涼兄のバンドのライブチケットなんか本当取るの難しいのに。

「まぁ、兄に連れられて行ったんだけどね。担当ギターですよね?」
「そうそう。へぇー。結構冬夜しか見てない客多いのに、よく見てるね」
「‘冬夜’…?」
「あぁ、ギタボの奴。黄色い声も冬夜が一番凄かったでしょ?」
「あぁー。あっ!ってか、この前すみません!!」
「え?何が?」
「その…冬夜さん?がMCしてる時に空気悪くして」
チョウのその言葉に、涼兄の眼が大きくなる。
「もしかして…、MCの時に『黙れ』って言ったの君?」
「あっ、はい。あの時は本当、すみません」

『黙れ』ってMCの時に言った!?
流石チョウ。
すごい勇気あるな。

「いやいや、俺達みんな感動してたから。ありがとう」
「そんな感謝されることしてませんよ!その場にいたお客さん達を不快にさせてしまいましたし」
「気にするなって。寧ろ誇りに思えって。じゃあ、俺はお邪魔にならないように行くわ。またライブ来てね」
「はい。ありがとうございます」
涼兄はチョウの言葉を聞くと、ヒラヒラと手を振って出て行った。
「何だあの人!!超格好良いじゃん!!」
と義文は叫ぶ。
「まぁ、俺の従兄弟だし?」
「従兄弟?!それじゃあ、少しでもみっちゃんと同じ血が流れてるわけ?!」
義文の言いたいことが何となくわかってきた。
「うるせぇな。
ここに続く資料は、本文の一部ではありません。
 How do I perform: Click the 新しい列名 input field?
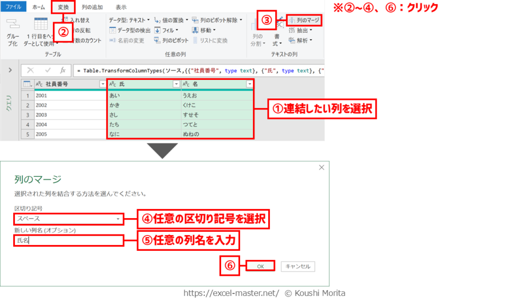69,240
そうだよ」
「ありえねー!!」
「うっせ」
すると、俺の携帯が鳴った。
「メールだ」
みんなは俺のほうを一瞬見たが、興味なさそうに話し始めた。
《さっきの子の名前は?》
メールの送り主は涼兄だった。

…名前?

《何で?》
《気になるから。可愛いじゃん》

これは…本気?

《やだよ》
《あはは!お前あの子のこと好きなんか!!》

騙された…。

《そうだよ》
《あはは!安心しろよ。俺は狙わないから。ってか、あの子彼氏いないのか?》
考えすぎかもしれないが、『俺は』という言葉が気になった。
《らしいね》
《ほぉー。意外。まぁ、いいや。名前教えろよ。俺達みんなMCの時の子が気になってたんだから。誰かわかったんなら、みんなに教えてあげなきゃ可哀相だろ》

…まぁ、いっか。

《深田 楪》
《楪?変わった名前だな。サンキュー》
涼兄とのメールは、そのメールを最後に終わった。